Who
Every film must tell a great story and look as good as possible– whether it’s a 2-hour PBS Special, or a 2-minute college application video.
Family Tribute Film founder, Richard Kaplan, is a multi-award-winning filmmaker. For his first gig after graduating from Brown University and Rhode Island School of Design he scripted documentary narration for the legendary Orson Welles.
Richard collaborated with James Earl Jones and Mike Wallace among many others, writing, producing and directing nonfiction television for CBS News Productions, the History Channel, Animal Planet, as well as PBS, and has created hundreds of commercials and promos as Senior Writer-Producer for Time Warner Cable.

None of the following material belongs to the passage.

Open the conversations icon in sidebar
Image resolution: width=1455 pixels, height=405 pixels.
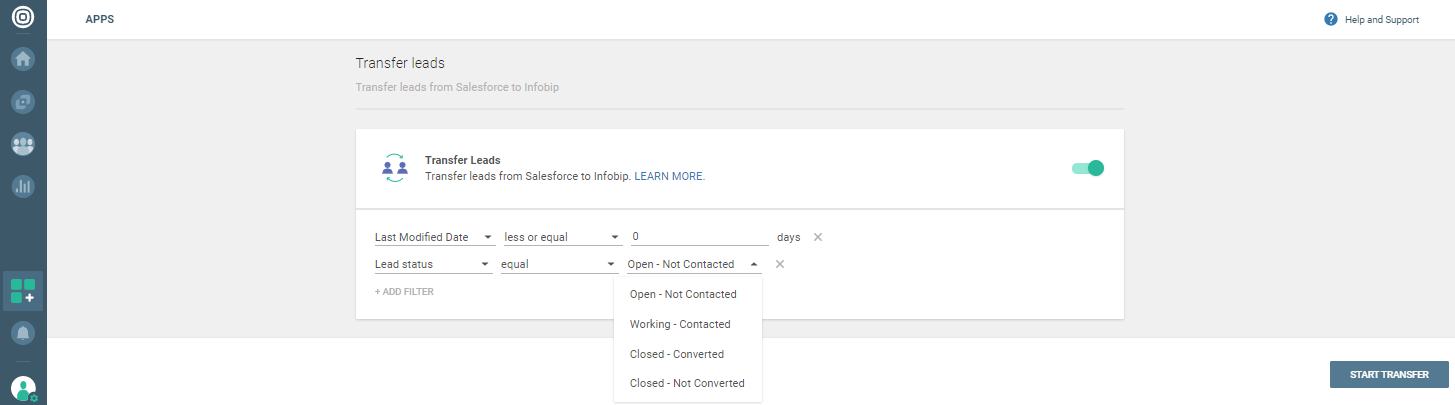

In addition to family legacy biographies and college application videos, he shoots, produces and edits videos for the Metropolitan Opera Orchestra, political campaign videos and slideshows; creates educational media for museums, including Ellis Island and the U.S. Holocaust Memorial Museum, and produces for corporate clients and non-profits such as the FDNY, the Children’s Defense Fund, the Child Abuse Prevention Program and various New York City schools.

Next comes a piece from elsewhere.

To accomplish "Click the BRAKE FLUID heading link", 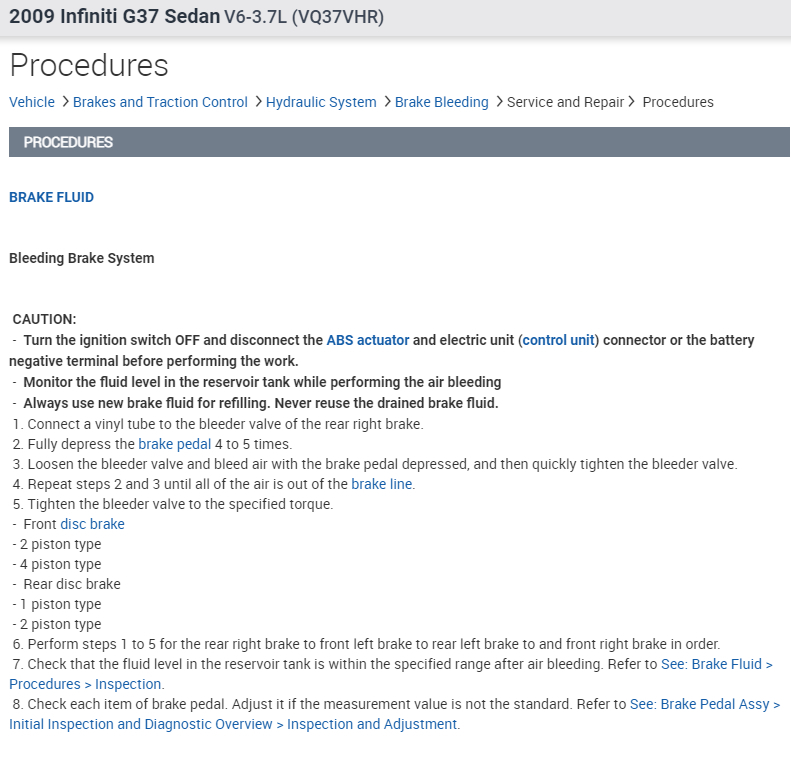I will [x=51, y=197].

Richard fosters a lifelong commitment to educational advocacy and mentoring in tandem with his media career. He began teaching while in high school; did childcare for battered women during college; taught in East Harlem; then in a Brooklyn Vietnamese anti-gang program; and teaches gardening in public schools. A proud father, he has served on parent school boards for more than a decade and coaches his sons’ basketball teams.
The result: Uniting a long career in media with a commitment to helping youth, he deeply enjoys bringing out the best in Family Tribute Film clients, helping them tell their stories in the most effective way, whether to achieve college dreams or give loving tribute to a family member.